The better choice for both builders and residents is to open up centrally located sites where densities are higher and accessibility is much greater – where affordable housing options are most likely available. But how, when the upward pressure on land prices is so high? The answer can be found in the local property tax structure. A tax regime that raises the tax rate on land values and lowers the rate on improvements will dampen land price inflation and reward building investment – producing more housing.
Yes, this tax reform measure will shrink those billions of dollars of home “equity” (actually windfall from land value gains, termed “land rent”) that homeowners receive without contributing any labor or investment dollars. But is that really confiscatory, an undue seizure? No, because land value derives from the community at large: public infrastructure, accessibility, and natural amenities, and should ideally be returned to the creator of that value and used to provide public benefits. There is no natural right to extract wealth from land rent, an unearned increment.
Well, does this mean I lose all financial benefits from homeownership? Consider this: If a land value tax were chosen as a local option in Multnomah County, for instance, it would be introduced on a revenue neutral basis. That is total revenue collected is the same as under the existing tax system. We can then calculate how much of any property’s land value gain over one year is captured by the land value tax*.
Our recent analysis of home prices in Inner Northeast Portland neighborhoods found the hypothetical land rent tax capture rate to range between 16 and 23 percent for the average single family property. This means that a land value tax will leave over three quarters of the land value gain in the hands of the owner. The model traced recent trends wherein annual home price increases vary from about 8 to 12 percent. The capture rate is lower on properties whose home prices increase more rapidly; yet the LVT levy on these same properties is higher than the levy on lower growth properties when compared to a conventional equal rate tax levy. Also, let’s face it, such escalating values are unsustainable over the long run. Imagine the land value gain and capture rate this past year when home prices in a quarter of all U.S. metro areas spiked by more than 20 percent, and 80% grew at least by 10 percent.
*in this analysis 90% of the total tax rate is applied to land assessment, 10% on building value.

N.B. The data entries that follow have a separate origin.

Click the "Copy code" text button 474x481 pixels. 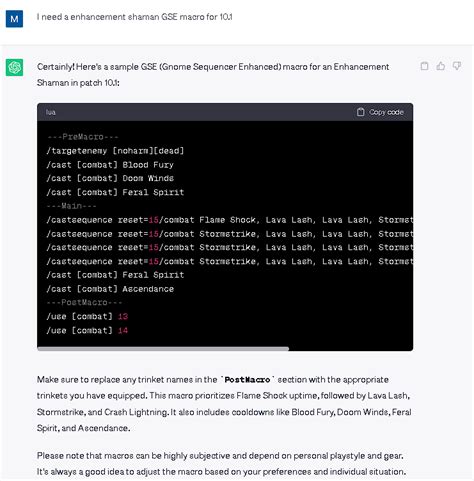(386, 112)
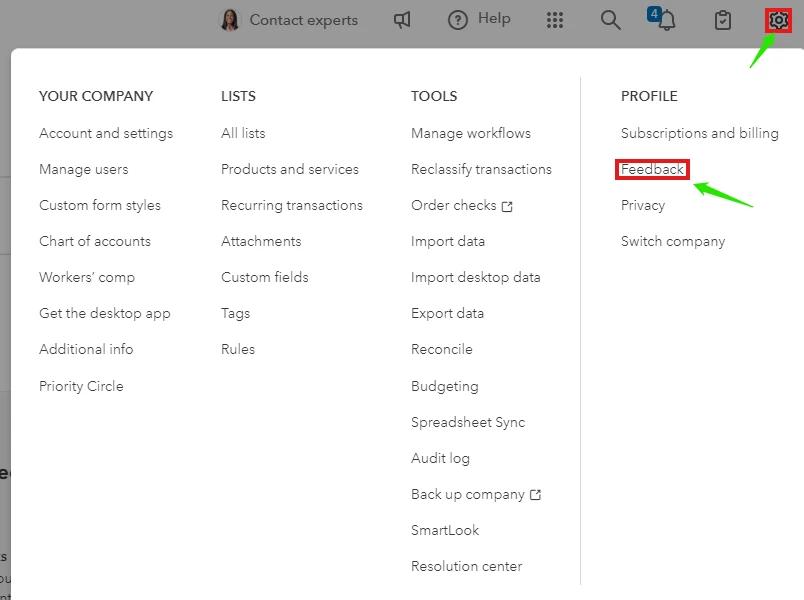804x600 pixels.
Task: Go to Chart of accounts
Action: 95,241
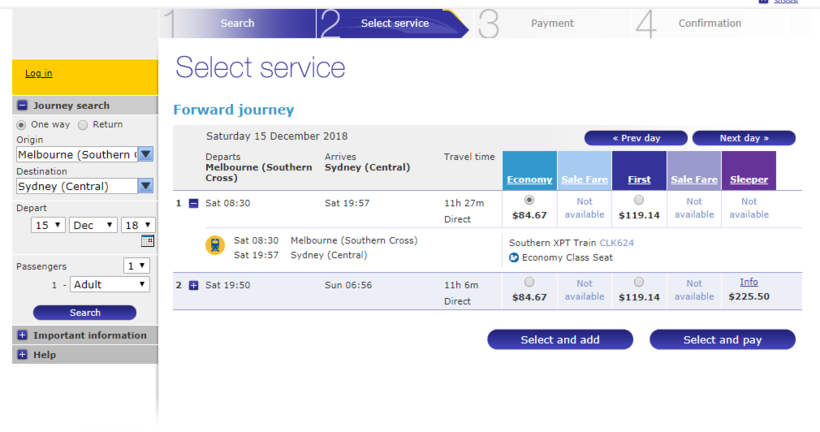Click the yellow train icon
This screenshot has width=820, height=432.
[x=215, y=246]
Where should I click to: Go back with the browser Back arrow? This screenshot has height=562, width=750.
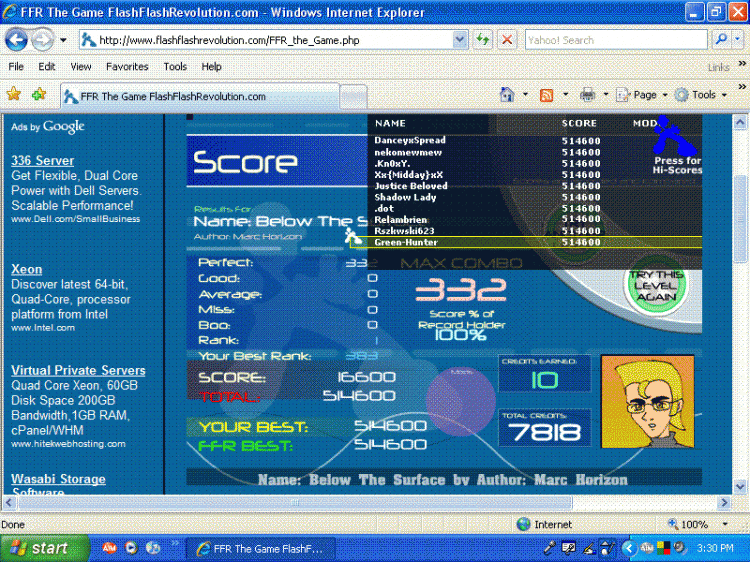(x=16, y=40)
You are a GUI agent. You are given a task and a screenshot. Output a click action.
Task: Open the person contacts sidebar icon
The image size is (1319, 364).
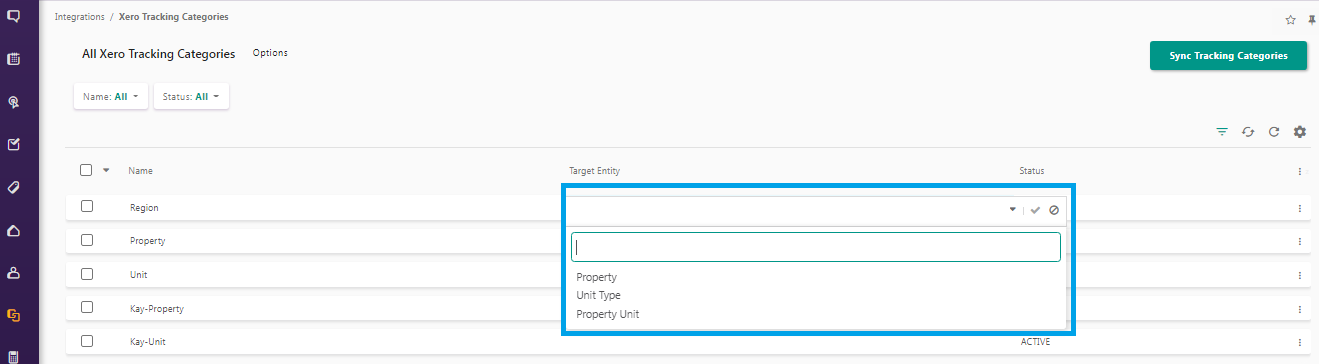pos(14,272)
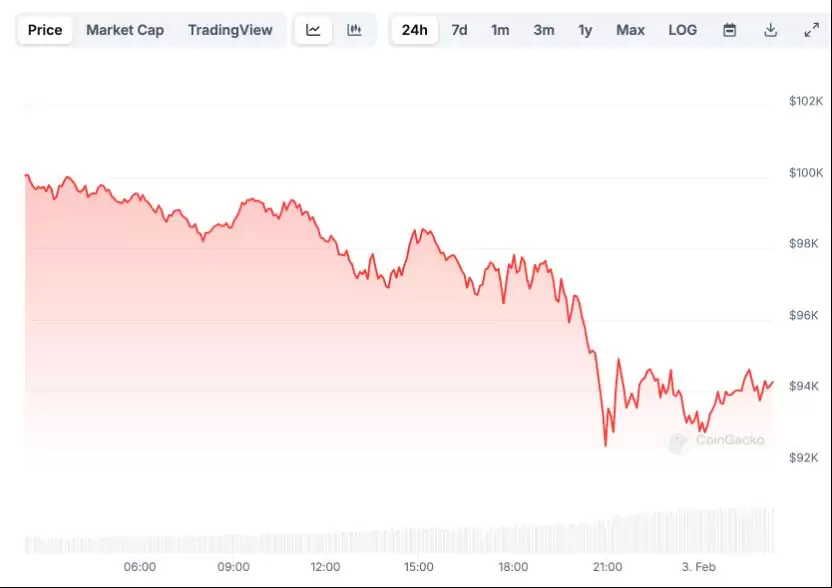Open the TradingView tab

click(230, 30)
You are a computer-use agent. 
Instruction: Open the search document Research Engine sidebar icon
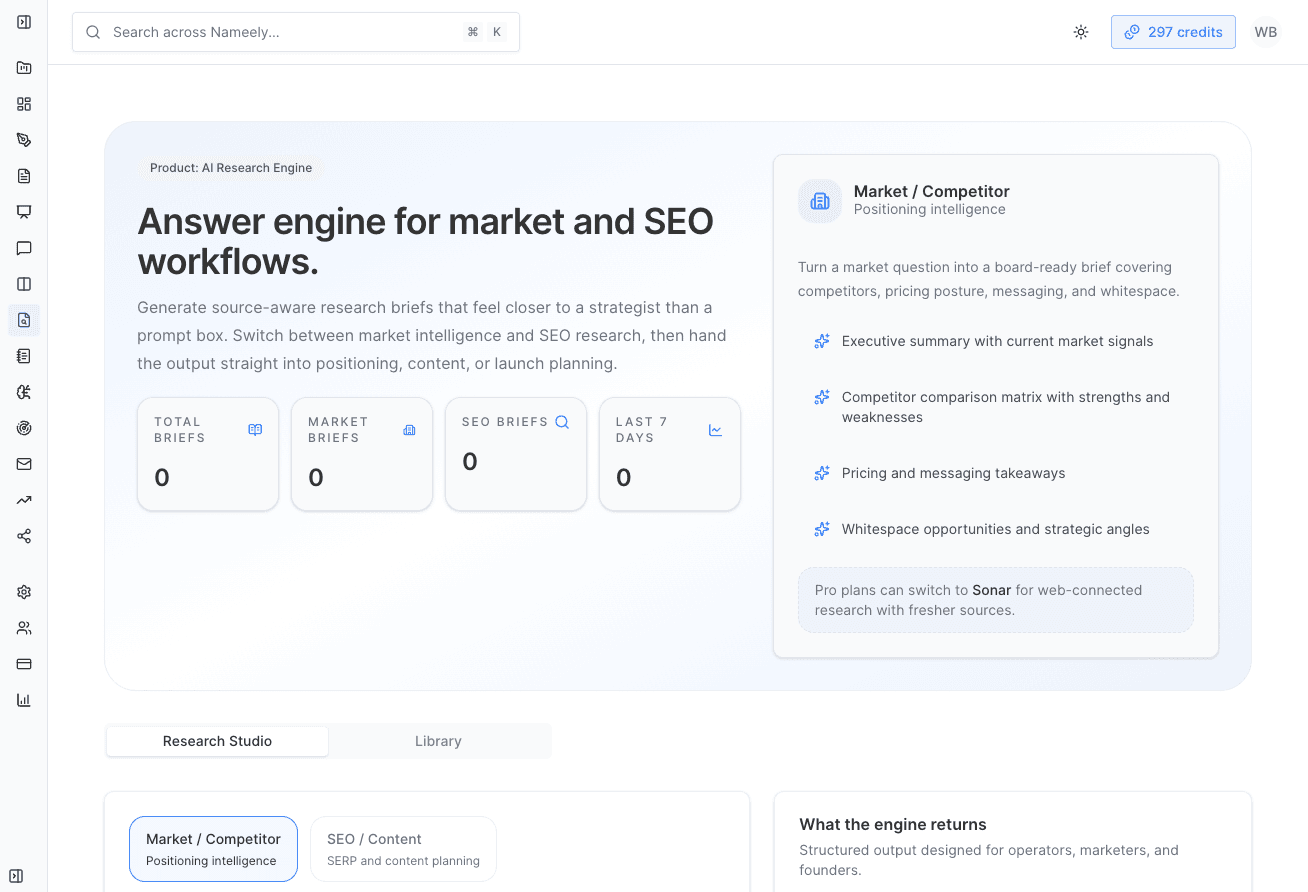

At these growth rates a land value tax that captures most or all of a homeowner’s land rent would have to far exceed revenue neutrality – even to the extent of replacing the state income tax and business taxes as well. Actually, from a Georgist perspective this would be a good idea. The income tax is inferior to a land value tax because it does nothing to encourage capital investment. An income tax will not bring idle urban land back into use. Only a land value tax will encourage highest and best use of land and discourage land speculation.
Another non-revenue neutral approach already in place is a tax on the extraction of natural resources, a form of LVT. Alaska state revenues from oil extraction have paid for public works and government services, and there is still a surplus. This excess revenue is distributed as a ‘dividend’ to residents on a per capita basis. “We’re taking wealth that belongs to the people… some call this socialistic, but it really is very conservative”, said former Republican governor Jay Hammond.
We need to reconsider whether fueling skyrocketing housing values is a good way to build personal wealth.